Il terrore: vera fonte dell’arte più personale di Poe. Tuttavia, questo stato di terrore è, dapprima, considerato al pari del mistero stesso, che lo produsse: cioè, come un oggetto d’indagine e una materia di raffigurazione artistica. Ed ecco scaturire dalla penna dello scrittore le numerose novelle, ancora relativamente oggettive, in cui il brivido è ancora fuori delle carni e dell’anima di chi racconta: Il re Peste, orrendo quadro di un bagordo d’ubriaconi delinquenti fra l’imperversare del morbo letale; Il sistema del dottor Catrame e del professor Piuma, ove l’impazzito direttore di un manicomio convita un ignaro viandante a un banchetto di mentecatti; il Manoscritto trovato in una bottiglia, che ci trasporta sovra un vascello fantasma e tra un equipaggio di morti; Il seppellimento prematuro, con lo spasimo dell’uomo che si sveglia, o crede, entro la bara; Il pozzo e il pendolo, col delirante terrore di una creatura, condannata dall’inquisizione di Spagna al più raffinati tormenti spirituali; La maschera della Morte Rossa, col folle carnasciale nel palazzo del principe Prospero, interrotto dall’apparire della purpurea maschera della morte più ripugnante.

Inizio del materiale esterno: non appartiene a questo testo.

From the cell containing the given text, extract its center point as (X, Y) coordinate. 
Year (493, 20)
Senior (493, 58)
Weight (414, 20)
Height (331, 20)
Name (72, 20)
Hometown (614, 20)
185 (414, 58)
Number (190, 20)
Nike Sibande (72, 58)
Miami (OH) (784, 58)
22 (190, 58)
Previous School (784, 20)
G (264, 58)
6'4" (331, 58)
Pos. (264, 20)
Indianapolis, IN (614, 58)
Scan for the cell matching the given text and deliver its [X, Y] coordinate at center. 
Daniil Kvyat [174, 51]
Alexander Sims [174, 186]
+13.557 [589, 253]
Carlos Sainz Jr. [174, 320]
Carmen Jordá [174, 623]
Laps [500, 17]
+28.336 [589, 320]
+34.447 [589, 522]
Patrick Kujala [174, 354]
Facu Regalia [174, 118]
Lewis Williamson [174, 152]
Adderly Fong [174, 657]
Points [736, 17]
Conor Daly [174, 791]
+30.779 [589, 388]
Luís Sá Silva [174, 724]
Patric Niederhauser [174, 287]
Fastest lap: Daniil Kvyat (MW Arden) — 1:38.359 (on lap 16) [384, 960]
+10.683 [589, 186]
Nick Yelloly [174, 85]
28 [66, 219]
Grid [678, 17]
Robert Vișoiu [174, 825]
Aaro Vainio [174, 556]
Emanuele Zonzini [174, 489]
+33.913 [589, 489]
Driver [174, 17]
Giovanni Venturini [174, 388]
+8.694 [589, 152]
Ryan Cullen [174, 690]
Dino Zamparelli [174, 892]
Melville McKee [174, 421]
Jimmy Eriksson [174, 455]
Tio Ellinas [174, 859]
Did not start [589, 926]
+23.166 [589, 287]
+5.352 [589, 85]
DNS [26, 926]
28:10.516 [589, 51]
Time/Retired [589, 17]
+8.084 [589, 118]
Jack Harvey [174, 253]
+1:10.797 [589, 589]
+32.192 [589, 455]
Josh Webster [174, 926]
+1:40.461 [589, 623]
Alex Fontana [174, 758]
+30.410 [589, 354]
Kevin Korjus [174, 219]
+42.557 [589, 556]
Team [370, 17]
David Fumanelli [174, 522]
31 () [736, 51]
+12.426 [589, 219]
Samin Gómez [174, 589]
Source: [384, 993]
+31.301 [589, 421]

Ma ben soggettivo, ben scaturito dallo stesso allucinato cervello di Poe è il terrore, espresso nelle sue migliori novelle. È Poe, veramente Poe il protagonista del Convegno e di Silenzio e di Ombra e di Morella e di Berenice e di Ligeia e della Rovina della casa Usher: novelle, che rappresentano tragedie interiori, stati d’animo sotto l’ossessione della grande nevrosi. E L’uomo delle folle non è, forse, Poe, Poe in persona, che segue sè stesso, e inutilmente, per scuoprire la segreta faccia del proprio tormento? E William Wilson, l’opera più soggettiva fra tutte, non è l’esasperata raffigurazione della tragedia, che squassa l’anima dello scrittore? In William Wilson, però, l’ossessione diventa così intensa e così intollerabile, da dar luogo a un violento gesto liberatore, a un impulso omicida che sopprime, sì, l’incubo, ma nel medesimo istante sopprime anche la terrorizzata vittima di questo. Siamo giunti, così, alle novelle più parossistiche, nel buio regno del demone della perversità. Il terrore si è trasformato in orrore e la tragedia intima, tuffandosi nel sangue, è divenuta tragedia esterna.
Poe, anche qui, non dimentica d’essere un autore americano. Stimolato dal desiderio di analizzare e di rendere evidenti, reali, quasi palpabili i fantasmi della sua anima allucinata, egli s’addentra a spiegare in che consista questa perversità, a definire con precisione quasi scientifica questa forma di nevrosi come uno stimolo prepotente e invincibile, che costringe a compiere un’azione appunto e solo perchè quest’azione non dovrebbe esser compiuta. Ma il gesto impulsivo trova la propria condanna nella stessa nevrosi, da cui fu inspirato. I protagonisti di Cuore rivelatore e del Demone della perversità, eseguito con fredde cautele il delitto, pur sapendosi al riparo da ogni sospettoso sguardo e da ogni pericolo sono inesorabilmente spinti dalla loro eccitata sensibilità a confessare, urlando, la colpa. Ma, se questa confessione espiatrice manchi, lo spaventevole miagolio del Gatto nero, di dentro all’introvabile sepolcro scavato nella muraglia, interviene come la voce stessa, eschilea, del Fato.